2. The comprehensive marketing of the sites content in an effective
method for a period of Twelve (12) months.
3. The development and maintenance of a structured, users database.
4. Ongoing Development and continuous upgrading and maintenance of the
Corporate Due Diligence web site.
5. As part of the services performed, 1st NET agrees that it shall
subcontract, through its wholly owned subsidiary SSP Management
Corp., the services whereby ___ will be featured in SSP
Management's proprietary Internet Stock Newsletter,
xxx.xxxxxxxxxxxxxx.xxx.
EXHIBIT B:
The focus and purpose of 1st NET's Internet Marketing Services is to
create an effective presence on the Internet for company's products and
services.
Phase ONE: Initial Site Launch Marketing
1. Announcing web site with Internet search engines and directories.
2. Target E-Mail extraction and dissemination.
3. Business Wire targeted press releases.
4. Newsgroup awareness program.
5. Research and purchase of keyword banner and placements.
6. Ongoing traffic analysis and optimization.
7. During the course of the term of this Agreement, 1st NET agrees to
provide one (1) multi media "due diligence" presentation through
its proprietary Financial Web Cast, to be scheduled by mutual
agreement of both parties. Both parties further agree that 1st NET
shall provide the technology required to perform the Financial Web
Cast, and ___ shall incur the cost and preparation of providing the
content to be broadcast.
8. Ten Internet Web Trends reports will be provided to ___, updated
and available on a daily basis for a period of one year.
4. 1st NET shall be responsible for the payment of all expenses and taxes or
other liabilities, which 1st NET incurs due to the receipt of any
compensation as a result of this Agreement.
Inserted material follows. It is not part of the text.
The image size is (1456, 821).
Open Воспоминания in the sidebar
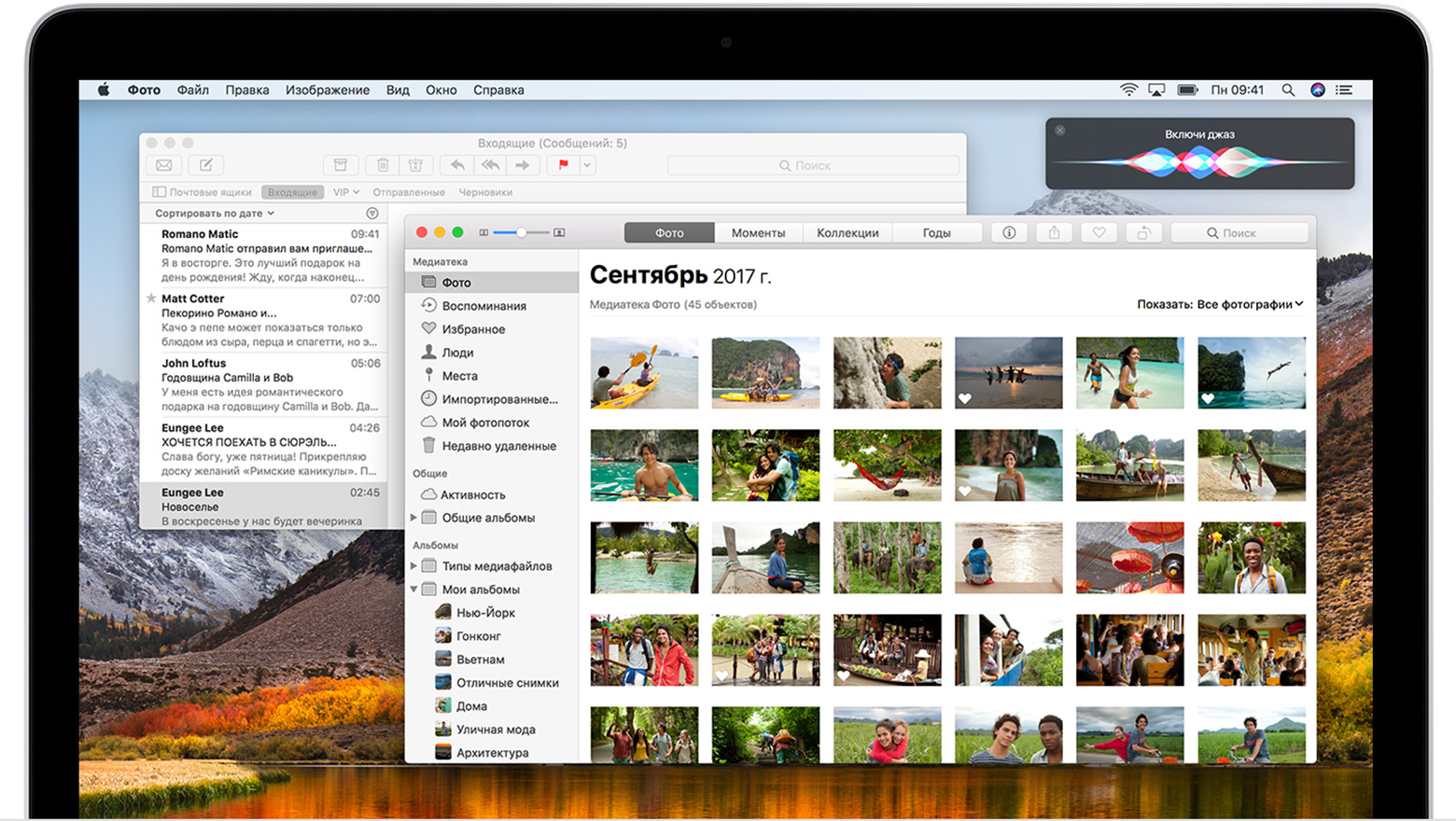(483, 306)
5. 1st NET shall be free to exercise its own judgment as to the time, place
and manner of its actual marketing activities related to this Agreement.
___ acknowledges that 1st NET is engaged in other business activities and
that it will continue such activities during the term of this Agreement.
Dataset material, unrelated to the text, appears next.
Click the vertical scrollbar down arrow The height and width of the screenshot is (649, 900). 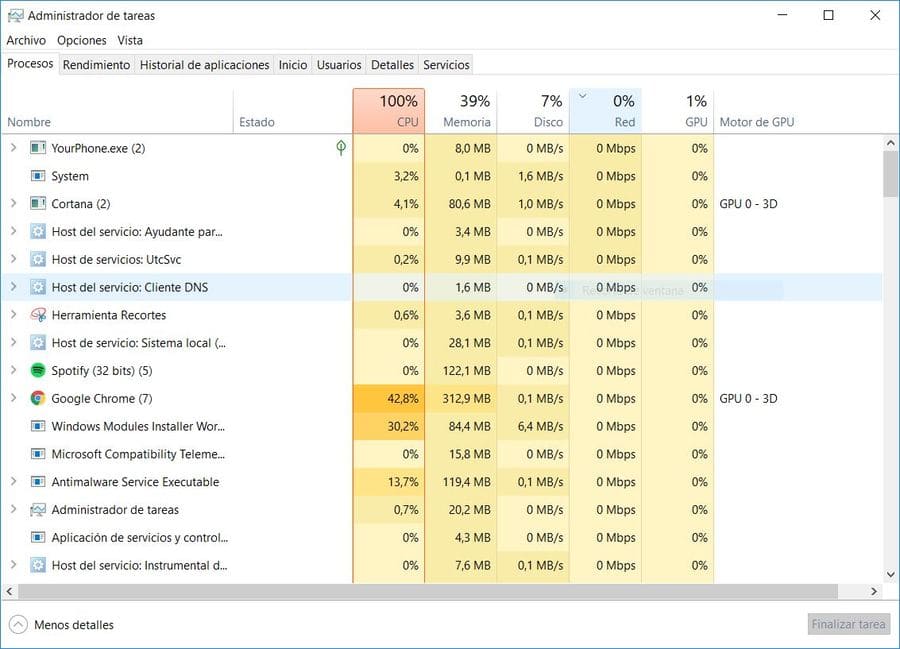coord(890,575)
1st NET shall not be restricted from engaging in other business
activities during the term of this Agreement. However, 1st NET shall be
responsible for providing monthly updates and all material change reports
to its proprietary databases.
6. Neither during the terms of this Agreement nor thereafter shall 1st NET
use any information acquired by them in a manner adverse to the interests
of ___ or do any act to damage the goodwill of ___. 1st NET shall supply
to ___ upon request all sources of information and shall not make any
untrue statements or misrepresentations, nor fail to state any material
fact to ___. 1st NET shall indemnify and hold ___ harmless from the
claim of any client or company due to any allegation of fraud or
misrepresentation from any and all damages related thereto. This
provision shall survive the termination of this Agreement.
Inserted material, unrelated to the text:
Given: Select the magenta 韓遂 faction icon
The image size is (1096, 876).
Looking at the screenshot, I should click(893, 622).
7. 1st NET understands and agrees that in performance of its duties
hereunder they will have certain confidential and proprietary information
("Information") concerning ___, some of which are confidential,
proprietary and may be trade secrets of ___. 1st NET agrees to hold all
of such information within its own organization and shall not, without
the prior written consent of an authorized officer of ___ utilize,
communicate, or otherwise disclose said information, or any part thereof,
to any third party in any manner.
(Payment provisions)
8. In the event that any claim, lawsuit or controversy arises or is brought
against ___ or 1st NET as a result of any action or inaction of 1st NET
or ___, the expenses incurred, including reasonable attorneys' fees shall
be borne by the losing party.
9. This agreement shall supersede all former agreements, which may have
existed between the parties hereto, whether oral or written. Neither
party may assign this contract nor any payment nor benefits to which the
parties may become entitled, without prior written consent.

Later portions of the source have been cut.